> _Records of locating words and elements_

******************************

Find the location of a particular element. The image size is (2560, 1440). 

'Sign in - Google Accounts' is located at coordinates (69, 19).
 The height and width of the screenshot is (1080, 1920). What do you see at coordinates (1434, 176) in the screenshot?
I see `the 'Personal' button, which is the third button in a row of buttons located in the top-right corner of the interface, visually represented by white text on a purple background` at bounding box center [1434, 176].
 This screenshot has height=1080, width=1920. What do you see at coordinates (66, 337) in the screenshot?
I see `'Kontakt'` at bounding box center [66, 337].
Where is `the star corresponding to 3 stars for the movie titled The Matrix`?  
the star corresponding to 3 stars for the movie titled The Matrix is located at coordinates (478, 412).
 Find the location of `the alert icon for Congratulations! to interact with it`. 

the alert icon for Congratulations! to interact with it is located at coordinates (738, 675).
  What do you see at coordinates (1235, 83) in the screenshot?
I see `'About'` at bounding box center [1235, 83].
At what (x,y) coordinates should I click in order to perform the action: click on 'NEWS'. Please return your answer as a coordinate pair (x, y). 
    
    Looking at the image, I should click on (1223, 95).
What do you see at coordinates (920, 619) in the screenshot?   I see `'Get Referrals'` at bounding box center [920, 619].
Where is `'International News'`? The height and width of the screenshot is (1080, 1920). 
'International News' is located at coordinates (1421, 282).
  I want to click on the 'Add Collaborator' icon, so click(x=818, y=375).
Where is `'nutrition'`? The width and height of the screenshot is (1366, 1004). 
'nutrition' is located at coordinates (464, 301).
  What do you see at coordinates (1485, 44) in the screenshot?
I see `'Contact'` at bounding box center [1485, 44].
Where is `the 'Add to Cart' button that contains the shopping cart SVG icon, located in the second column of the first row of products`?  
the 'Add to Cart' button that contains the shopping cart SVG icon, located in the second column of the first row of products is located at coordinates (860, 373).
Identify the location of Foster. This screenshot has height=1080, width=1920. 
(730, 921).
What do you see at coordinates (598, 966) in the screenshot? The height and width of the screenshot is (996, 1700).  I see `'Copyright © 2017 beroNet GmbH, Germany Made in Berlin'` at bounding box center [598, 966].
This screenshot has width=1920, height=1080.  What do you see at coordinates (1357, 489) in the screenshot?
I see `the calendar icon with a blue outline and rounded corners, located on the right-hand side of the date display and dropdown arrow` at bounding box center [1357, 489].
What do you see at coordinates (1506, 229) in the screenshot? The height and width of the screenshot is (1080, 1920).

******************************

> _DESCRIPTION OF THE TASK_
Duplicate the lines in the records above word for word, beginning with the line that contains "is (1366, 1004)." and going on through the line that contains "coordinates (860, 373).", with both of those lines included.

> _ANSWER IN FULL_
Where is `'nutrition'`? The width and height of the screenshot is (1366, 1004). 
'nutrition' is located at coordinates (464, 301).
  What do you see at coordinates (1485, 44) in the screenshot?
I see `'Contact'` at bounding box center [1485, 44].
Where is `the 'Add to Cart' button that contains the shopping cart SVG icon, located in the second column of the first row of products`?  
the 'Add to Cart' button that contains the shopping cart SVG icon, located in the second column of the first row of products is located at coordinates (860, 373).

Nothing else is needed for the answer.